━━━━━ PROVIDED DATA

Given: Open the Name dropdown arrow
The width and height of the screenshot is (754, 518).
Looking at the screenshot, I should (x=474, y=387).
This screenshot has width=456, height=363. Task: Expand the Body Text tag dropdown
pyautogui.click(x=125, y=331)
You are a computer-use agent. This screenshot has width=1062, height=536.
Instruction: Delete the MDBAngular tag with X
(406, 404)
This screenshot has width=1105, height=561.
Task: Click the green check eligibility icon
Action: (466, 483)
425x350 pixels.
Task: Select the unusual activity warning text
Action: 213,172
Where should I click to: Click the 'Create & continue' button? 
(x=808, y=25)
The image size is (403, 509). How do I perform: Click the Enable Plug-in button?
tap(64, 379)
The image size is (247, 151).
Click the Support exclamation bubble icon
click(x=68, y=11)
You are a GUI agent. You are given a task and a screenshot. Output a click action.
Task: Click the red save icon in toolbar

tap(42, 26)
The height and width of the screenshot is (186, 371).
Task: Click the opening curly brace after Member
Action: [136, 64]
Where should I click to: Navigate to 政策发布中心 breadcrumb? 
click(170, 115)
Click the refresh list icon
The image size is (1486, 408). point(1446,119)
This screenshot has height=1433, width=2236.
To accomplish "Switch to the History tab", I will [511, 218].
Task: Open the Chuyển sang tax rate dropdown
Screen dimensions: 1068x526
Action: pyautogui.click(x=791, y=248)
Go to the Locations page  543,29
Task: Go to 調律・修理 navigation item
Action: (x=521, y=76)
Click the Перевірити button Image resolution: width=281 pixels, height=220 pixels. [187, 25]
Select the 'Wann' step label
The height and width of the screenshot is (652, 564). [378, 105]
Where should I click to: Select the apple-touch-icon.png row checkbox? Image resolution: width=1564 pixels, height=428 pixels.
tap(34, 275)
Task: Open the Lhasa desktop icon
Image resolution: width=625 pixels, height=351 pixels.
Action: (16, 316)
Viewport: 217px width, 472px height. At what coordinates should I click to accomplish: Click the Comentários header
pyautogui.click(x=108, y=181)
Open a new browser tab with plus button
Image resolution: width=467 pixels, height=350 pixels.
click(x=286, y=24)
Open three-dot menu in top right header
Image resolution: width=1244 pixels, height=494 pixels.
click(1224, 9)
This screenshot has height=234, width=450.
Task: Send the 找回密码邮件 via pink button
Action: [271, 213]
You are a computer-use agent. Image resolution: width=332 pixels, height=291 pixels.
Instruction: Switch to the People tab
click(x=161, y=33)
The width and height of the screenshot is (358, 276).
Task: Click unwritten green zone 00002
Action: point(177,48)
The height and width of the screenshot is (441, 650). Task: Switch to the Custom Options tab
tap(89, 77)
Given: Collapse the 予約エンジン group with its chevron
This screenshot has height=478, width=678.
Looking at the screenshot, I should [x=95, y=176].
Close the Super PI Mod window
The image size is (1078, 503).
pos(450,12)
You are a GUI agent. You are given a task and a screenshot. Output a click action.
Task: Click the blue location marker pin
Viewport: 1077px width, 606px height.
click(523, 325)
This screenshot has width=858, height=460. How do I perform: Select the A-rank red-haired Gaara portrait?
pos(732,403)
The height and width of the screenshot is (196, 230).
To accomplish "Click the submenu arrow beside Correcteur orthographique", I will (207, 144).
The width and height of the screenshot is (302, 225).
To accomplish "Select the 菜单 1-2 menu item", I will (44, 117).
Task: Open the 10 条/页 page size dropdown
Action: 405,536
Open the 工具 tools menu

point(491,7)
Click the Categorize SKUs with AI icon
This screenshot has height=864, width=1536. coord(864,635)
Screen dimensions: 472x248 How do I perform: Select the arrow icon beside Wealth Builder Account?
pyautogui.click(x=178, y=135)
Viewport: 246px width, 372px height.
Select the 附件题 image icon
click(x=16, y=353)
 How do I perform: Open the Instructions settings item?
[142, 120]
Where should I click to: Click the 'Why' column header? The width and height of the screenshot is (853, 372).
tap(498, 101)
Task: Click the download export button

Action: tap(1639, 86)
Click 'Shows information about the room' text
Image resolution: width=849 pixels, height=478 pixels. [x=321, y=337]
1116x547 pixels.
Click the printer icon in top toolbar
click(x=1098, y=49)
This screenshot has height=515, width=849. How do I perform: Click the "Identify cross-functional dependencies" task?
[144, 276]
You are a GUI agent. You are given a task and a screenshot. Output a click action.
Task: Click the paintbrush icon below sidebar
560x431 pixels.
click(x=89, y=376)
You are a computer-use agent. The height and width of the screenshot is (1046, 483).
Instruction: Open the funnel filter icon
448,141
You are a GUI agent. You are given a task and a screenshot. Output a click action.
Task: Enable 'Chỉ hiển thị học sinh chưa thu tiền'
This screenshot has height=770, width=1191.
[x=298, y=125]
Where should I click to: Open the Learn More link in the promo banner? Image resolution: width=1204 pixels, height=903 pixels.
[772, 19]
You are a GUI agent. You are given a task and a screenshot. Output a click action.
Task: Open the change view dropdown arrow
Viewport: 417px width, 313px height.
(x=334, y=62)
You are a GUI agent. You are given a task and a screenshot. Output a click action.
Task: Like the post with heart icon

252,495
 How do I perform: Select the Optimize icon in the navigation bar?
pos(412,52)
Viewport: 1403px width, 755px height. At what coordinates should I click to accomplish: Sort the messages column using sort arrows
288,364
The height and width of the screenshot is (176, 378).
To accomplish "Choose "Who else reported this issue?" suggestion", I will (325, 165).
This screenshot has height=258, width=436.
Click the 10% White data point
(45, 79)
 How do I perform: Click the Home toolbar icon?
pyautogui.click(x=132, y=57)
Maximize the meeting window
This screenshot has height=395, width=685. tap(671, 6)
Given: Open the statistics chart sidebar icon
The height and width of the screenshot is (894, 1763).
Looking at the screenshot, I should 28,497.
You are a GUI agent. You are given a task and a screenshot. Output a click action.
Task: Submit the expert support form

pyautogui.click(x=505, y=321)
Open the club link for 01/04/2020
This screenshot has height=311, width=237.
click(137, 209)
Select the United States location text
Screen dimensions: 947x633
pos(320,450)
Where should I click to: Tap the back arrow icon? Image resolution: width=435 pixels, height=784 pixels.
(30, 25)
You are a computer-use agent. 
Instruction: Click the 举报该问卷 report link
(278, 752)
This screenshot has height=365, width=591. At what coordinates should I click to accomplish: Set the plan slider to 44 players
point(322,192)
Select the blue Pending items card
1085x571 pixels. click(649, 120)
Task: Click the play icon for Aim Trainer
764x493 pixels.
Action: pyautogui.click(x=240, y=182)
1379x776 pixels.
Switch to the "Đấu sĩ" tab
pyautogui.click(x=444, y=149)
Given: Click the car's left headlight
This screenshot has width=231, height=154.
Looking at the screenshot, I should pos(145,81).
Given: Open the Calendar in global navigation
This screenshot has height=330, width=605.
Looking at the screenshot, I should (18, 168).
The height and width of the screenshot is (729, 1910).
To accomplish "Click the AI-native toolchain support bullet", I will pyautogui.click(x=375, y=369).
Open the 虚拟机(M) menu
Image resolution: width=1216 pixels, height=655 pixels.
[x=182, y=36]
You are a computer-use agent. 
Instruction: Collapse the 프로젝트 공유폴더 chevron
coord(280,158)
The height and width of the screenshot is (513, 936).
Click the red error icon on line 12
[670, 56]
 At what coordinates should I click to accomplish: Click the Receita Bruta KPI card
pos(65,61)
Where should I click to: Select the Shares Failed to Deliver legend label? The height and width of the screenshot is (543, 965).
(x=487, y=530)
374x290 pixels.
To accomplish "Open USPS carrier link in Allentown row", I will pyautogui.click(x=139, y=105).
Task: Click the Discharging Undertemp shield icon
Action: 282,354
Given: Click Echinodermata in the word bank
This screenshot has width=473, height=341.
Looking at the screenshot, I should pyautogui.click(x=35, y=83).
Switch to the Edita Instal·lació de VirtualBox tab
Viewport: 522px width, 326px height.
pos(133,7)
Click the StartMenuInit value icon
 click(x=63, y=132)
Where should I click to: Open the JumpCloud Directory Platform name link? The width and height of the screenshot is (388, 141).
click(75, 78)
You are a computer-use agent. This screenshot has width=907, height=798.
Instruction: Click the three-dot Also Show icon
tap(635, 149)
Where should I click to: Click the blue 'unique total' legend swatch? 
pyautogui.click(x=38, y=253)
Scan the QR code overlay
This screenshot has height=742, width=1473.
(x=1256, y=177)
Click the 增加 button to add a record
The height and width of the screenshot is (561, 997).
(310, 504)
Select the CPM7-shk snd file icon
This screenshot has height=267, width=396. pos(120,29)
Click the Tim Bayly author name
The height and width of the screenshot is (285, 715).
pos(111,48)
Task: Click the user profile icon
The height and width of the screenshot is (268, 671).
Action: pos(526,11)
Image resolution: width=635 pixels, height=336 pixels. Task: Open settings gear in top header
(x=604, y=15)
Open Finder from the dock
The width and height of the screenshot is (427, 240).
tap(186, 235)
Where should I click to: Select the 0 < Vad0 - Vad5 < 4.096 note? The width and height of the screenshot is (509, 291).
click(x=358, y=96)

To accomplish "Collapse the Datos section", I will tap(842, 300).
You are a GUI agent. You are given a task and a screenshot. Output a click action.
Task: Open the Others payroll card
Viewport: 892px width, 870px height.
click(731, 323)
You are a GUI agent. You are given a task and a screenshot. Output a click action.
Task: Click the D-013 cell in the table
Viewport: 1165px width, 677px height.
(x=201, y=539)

━━━━━━━━━━

In the listing, find each line with the string "computer" and copy it.

You are a computer-use agent. This screenshot has width=1062, height=536.
You are a computer-use agent. Image resolution: width=332 pixels, height=291 pixels.
You are a computer-use agent. The height and width of the screenshot is (1046, 483).
You are a computer-use agent. 
You are a computer-use agent. 
You are a computer-use agent. This screenshot has width=907, height=798.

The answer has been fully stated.